▶ _Job_: Convert the rows below into a JSON list of strings, one string per line, leaving out blank lines.

▶ _Dataset records_:
□ □ □ □ □

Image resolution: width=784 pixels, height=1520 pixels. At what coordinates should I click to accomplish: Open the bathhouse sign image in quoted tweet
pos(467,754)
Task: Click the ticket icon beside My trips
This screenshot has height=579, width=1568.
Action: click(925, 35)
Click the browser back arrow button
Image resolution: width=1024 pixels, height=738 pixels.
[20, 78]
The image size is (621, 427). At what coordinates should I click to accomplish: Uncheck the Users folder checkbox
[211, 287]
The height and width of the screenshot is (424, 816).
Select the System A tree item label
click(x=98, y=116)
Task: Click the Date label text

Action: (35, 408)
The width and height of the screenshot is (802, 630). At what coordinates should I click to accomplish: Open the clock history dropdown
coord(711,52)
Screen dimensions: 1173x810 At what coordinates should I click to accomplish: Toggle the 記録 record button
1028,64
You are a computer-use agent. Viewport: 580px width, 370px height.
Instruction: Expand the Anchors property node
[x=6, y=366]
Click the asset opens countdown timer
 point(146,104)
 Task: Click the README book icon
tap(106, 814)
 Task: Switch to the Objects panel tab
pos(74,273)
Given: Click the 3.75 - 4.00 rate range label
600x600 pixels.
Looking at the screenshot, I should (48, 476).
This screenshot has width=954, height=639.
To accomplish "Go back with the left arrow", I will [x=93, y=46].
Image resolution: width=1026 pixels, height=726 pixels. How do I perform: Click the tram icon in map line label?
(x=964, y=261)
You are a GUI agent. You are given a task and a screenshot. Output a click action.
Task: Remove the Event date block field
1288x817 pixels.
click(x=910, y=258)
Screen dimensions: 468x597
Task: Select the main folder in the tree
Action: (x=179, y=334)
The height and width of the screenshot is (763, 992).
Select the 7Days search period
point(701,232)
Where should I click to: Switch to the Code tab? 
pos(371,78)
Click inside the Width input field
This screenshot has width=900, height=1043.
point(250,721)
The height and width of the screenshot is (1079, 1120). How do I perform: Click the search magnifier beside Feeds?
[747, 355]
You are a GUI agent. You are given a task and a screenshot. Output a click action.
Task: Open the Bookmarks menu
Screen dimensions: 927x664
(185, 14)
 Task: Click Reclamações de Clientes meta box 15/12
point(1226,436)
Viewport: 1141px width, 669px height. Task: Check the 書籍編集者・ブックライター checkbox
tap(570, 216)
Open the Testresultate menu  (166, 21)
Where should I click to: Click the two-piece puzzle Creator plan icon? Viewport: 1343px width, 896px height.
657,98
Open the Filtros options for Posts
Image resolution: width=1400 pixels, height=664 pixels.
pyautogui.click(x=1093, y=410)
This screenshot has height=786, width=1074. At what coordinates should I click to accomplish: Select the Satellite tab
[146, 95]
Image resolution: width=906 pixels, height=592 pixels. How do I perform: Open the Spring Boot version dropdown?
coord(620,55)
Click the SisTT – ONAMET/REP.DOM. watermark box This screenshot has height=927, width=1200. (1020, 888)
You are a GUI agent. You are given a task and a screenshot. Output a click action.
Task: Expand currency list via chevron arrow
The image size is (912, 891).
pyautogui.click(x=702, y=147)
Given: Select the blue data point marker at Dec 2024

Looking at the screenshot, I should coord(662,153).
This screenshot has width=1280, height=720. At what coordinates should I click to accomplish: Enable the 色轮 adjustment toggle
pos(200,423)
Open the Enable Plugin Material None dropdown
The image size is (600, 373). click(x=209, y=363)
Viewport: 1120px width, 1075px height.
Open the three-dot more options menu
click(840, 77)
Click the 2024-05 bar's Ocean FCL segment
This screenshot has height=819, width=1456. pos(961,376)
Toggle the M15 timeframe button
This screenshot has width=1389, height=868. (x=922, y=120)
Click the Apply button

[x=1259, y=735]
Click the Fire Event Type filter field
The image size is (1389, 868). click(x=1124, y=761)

□ □ □ □ □

▶ _Final result_:
[
  "Image resolution: width=784 pixels, height=1520 pixels. At what coordinates should I click to accomplish: Open the bathhouse sign image in quoted tweet",
  "pos(467,754)",
  "Task: Click the ticket icon beside My trips",
  "This screenshot has height=579, width=1568.",
  "Action: click(925, 35)",
  "Click the browser back arrow button",
  "Image resolution: width=1024 pixels, height=738 pixels.",
  "[20, 78]",
  "The image size is (621, 427). At what coordinates should I click to accomplish: Uncheck the Users folder checkbox",
  "[211, 287]",
  "The height and width of the screenshot is (424, 816).",
  "Select the System A tree item label",
  "click(x=98, y=116)",
  "Task: Click the Date label text",
  "Action: (35, 408)",
  "The width and height of the screenshot is (802, 630). At what coordinates should I click to accomplish: Open the clock history dropdown",
  "coord(711,52)",
  "Screen dimensions: 1173x810 At what coordinates should I click to accomplish: Toggle the 記録 record button",
  "1028,64",
  "You are a computer-use agent. Viewport: 580px width, 370px height.",
  "Instruction: Expand the Anchors property node",
  "[x=6, y=366]",
  "Click the asset opens countdown timer",
  " point(146,104)",
  " Task: Click the README book icon",
  "tap(106, 814)",
  " Task: Switch to the Objects panel tab",
  "pos(74,273)",
  "Given: Click the 3.75 - 4.00 rate range label",
  "600x600 pixels.",
  "Looking at the screenshot, I should (48, 476).",
  "This screenshot has width=954, height=639.",
  "To accomplish \"Go back with the left arrow\", I will [x=93, y=46].",
  "Image resolution: width=1026 pixels, height=726 pixels. How do I perform: Click the tram icon in map line label?",
  "(x=964, y=261)",
  "You are a GUI agent. You are given a task and a screenshot. Output a click action.",
  "Task: Remove the Event date block field",
  "1288x817 pixels.",
  "click(x=910, y=258)",
  "Screen dimensions: 468x597",
  "Task: Select the main folder in the tree",
  "Action: (x=179, y=334)",
  "The height and width of the screenshot is (763, 992).",
  "Select the 7Days search period",
  "point(701,232)",
  "Where should I click to: Switch to the Code tab? ",
  "pos(371,78)",
  "Click inside the Width input field",
  "This screenshot has width=900, height=1043.",
  "point(250,721)",
  "The height and width of the screenshot is (1079, 1120). How do I perform: Click the search magnifier beside Feeds?",
  "[747, 355]",
  "You are a GUI agent. You are given a task and a screenshot. Output a click action.",
  "Task: Open the Bookmarks menu",
  "Screen dimensions: 927x664",
  "(185, 14)",
  " Task: Click Reclamações de Clientes meta box 15/12",
  "point(1226,436)",
  "Viewport: 1141px width, 669px height. Task: Check the 書籍編集者・ブックライター checkbox",
  "tap(570, 216)",
  "Open the Testresultate menu  (166, 21)",
  "Where should I click to: Click the two-piece puzzle Creator plan icon? Viewport: 1343px width, 896px height.",
  "657,98",
  "Open the Filtros options for Posts",
  "Image resolution: width=1400 pixels, height=664 pixels.",
  "pyautogui.click(x=1093, y=410)",
  "This screenshot has height=786, width=1074. At what coordinates should I click to accomplish: Select the Satellite tab",
  "[146, 95]",
  "Image resolution: width=906 pixels, height=592 pixels. How do I perform: Open the Spring Boot version dropdown?",
  "coord(620,55)",
  "Click the SisTT – ONAMET/REP.DOM. watermark box This screenshot has height=927, width=1200. (1020, 888)",
  "You are a GUI agent. You are given a task and a screenshot. Output a click action.",
  "Task: Expand currency list via chevron arrow",
  "The image size is (912, 891).",
  "pyautogui.click(x=702, y=147)",
  "Given: Select the blue data point marker at Dec 2024",
  "Looking at the screenshot, I should coord(662,153).",
  "This screenshot has width=1280, height=720. At what coordinates should I click to accomplish: Enable the 色轮 adjustment toggle",
  "pos(200,423)",
  "Open the Enable Plugin Material None dropdown",
  "The image size is (600, 373). click(x=209, y=363)",
  "Viewport: 1120px width, 1075px height.",
  "Open the three-dot more options menu",
  "click(840, 77)",
  "Click the 2024-05 bar's Ocean FCL segment",
  "This screenshot has height=819, width=1456. pos(961,376)",
  "Toggle the M15 timeframe button",
  "This screenshot has width=1389, height=868. (x=922, y=120)",
  "Click the Apply button",
  "[x=1259, y=735]",
  "Click the Fire Event Type filter field",
  "The image size is (1389, 868). click(x=1124, y=761)"
]